Arizona has plenty of scenic trails, and it isn't uncommon for hikers to bring along their furry companions. The Grand Canyon State offers a number of trails that dog owners and their pets are allowed to explore together. No matter where you hike, following a few tips can help keep your outing safe and enjoyable.
Pick an Arizona hiking trail ideal for both people and dogs. The Canyon Loop Trail in Catalina State Park near Tucson, Arizona, (520-628-5798) allows dogs. With small arroyos and a hidden stream, it is the only trail in this park to allow canines. The Nature Trail at Piestewa Peak in Phoenix (602-261-8318), is also popular for dog-and-owner hiking pairs. The Hike With Your Dog website can point you to other hiking spots.

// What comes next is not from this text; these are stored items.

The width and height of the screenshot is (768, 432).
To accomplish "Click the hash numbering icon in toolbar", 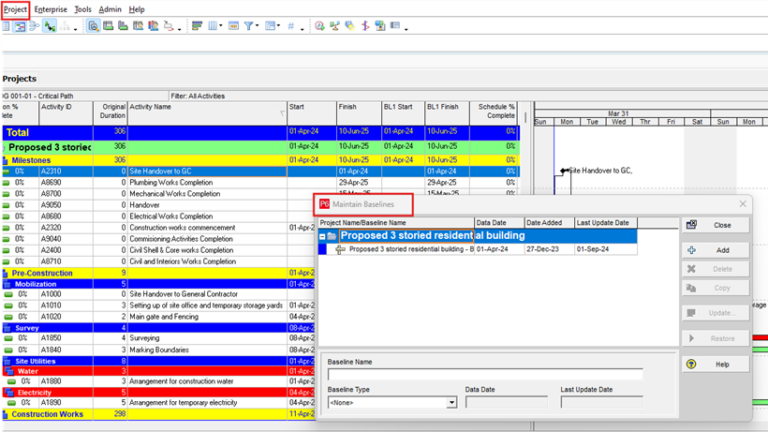I will point(290,26).
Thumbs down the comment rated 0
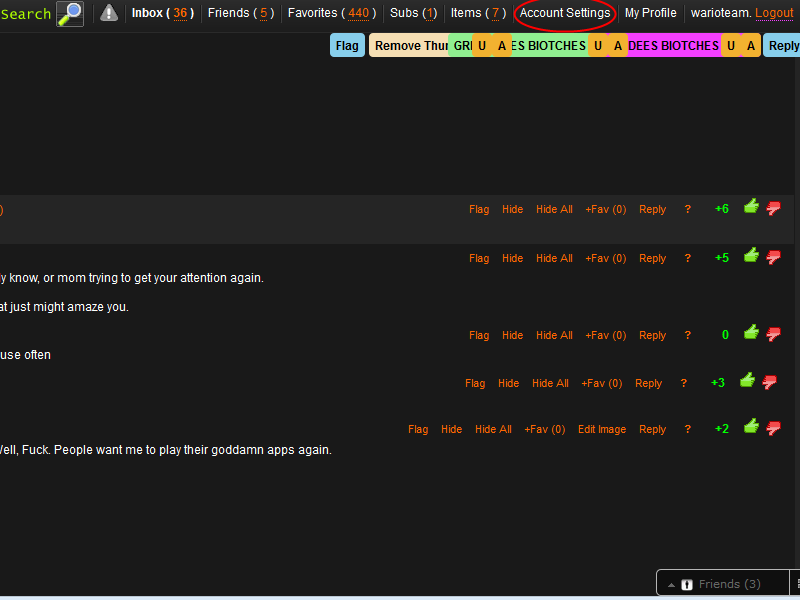This screenshot has height=600, width=800. 773,334
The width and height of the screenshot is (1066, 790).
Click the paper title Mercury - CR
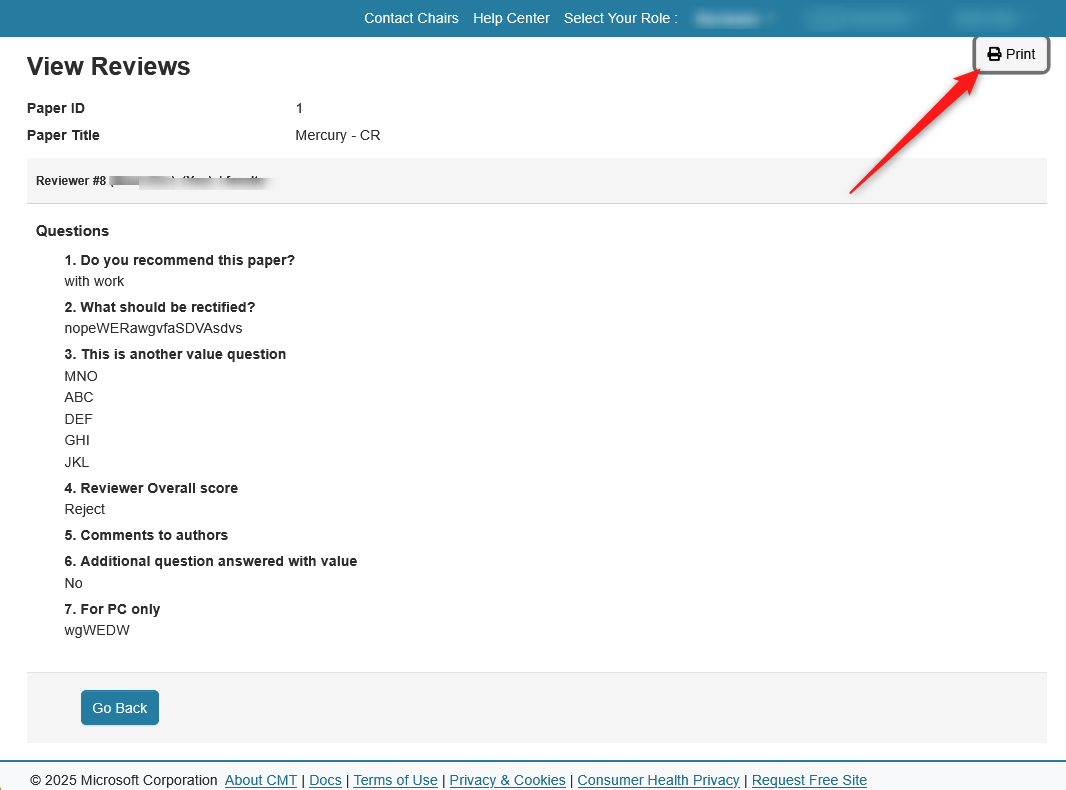click(338, 135)
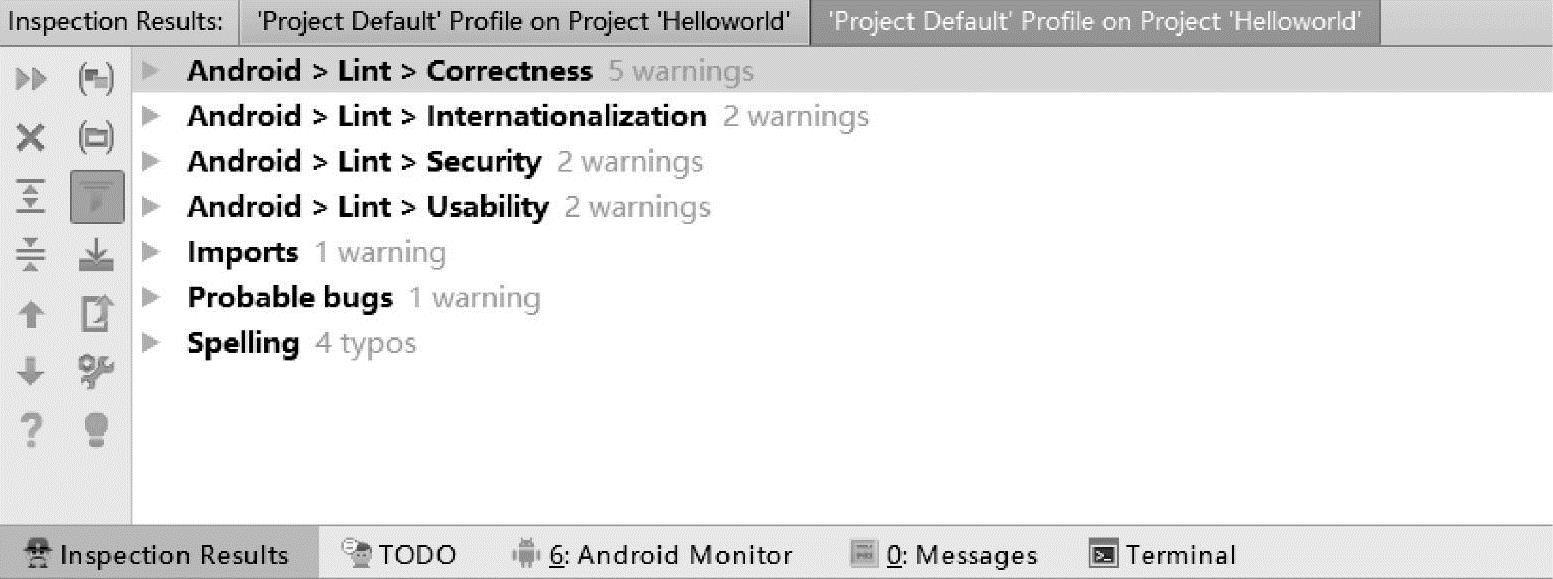Expand the Android Lint Correctness node arrow
This screenshot has height=579, width=1553.
click(151, 71)
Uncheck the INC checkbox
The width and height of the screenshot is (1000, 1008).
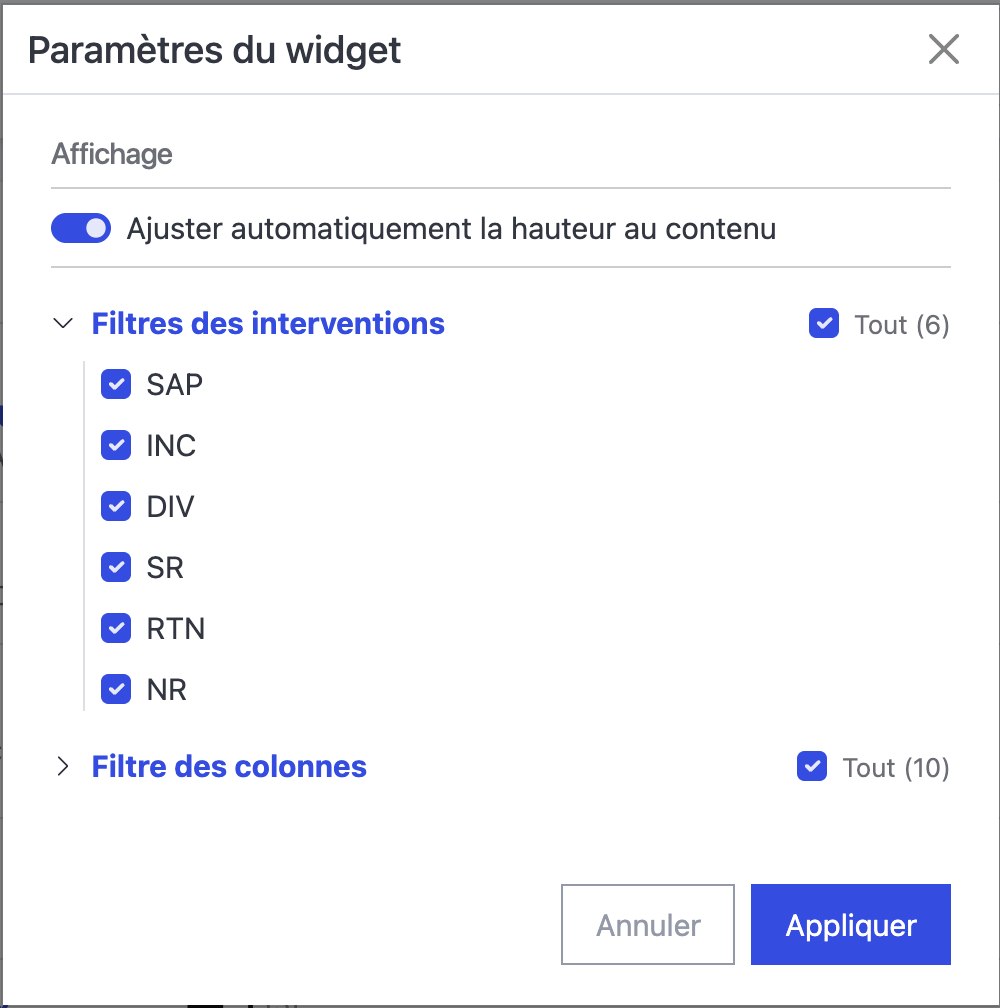pos(117,445)
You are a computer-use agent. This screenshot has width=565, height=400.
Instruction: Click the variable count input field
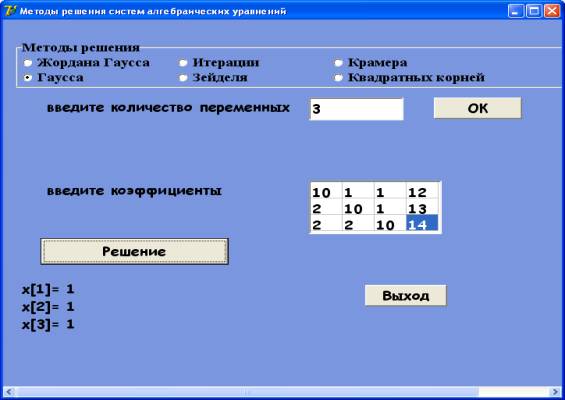coord(356,109)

Observe regulations and weather advisories. Dog owners are required to keep their animal on a leash no longer than 6 feet in an Arizona state park. The state is known for its range of temperatures, from as low as 30 degrees on winter nights to as high as 100 degrees or more on summer days. Dogs shouldn't hike in temperatures above 90 degrees; early morning or late evening outings are preferable. Use caution when going out in temperatures of 40 degrees or below.
Give food and water to your dog appropriately. Dogs shouldn't eat before they hike, but rather afterward, to help prevent sickness. You can give your dog an occasional treat along the trail. Provide plenty of water before the hike and take regular water breaks during it.
Monitor your safety before, during and after the hike. Always have a couple quarts of clean drinking water on hand, especially on the Sonora Desert Trail System, where water sources can be scarce. Bring a first aid kit along with you. Use a map to guide your travel. Let someone know where you and your dog are going and when you will return.
Tips & Warnings
- Train to be in physical shape for hiking. Start with easy paths, and work up to more difficult terrain as your condition grows stronger.
- Take your dog to a vet for a physical exam to make sure it's fit enough to hike.
- Fit your dog with a snug collar, equipped with current identification tags.
- Wait until your dog is rested after the hike before feeding it.
- Watch out for wildlife in Arizona. Snakes and scorpions may be found in deserts. Animals such as prairie dogs and skunks can transport rabies.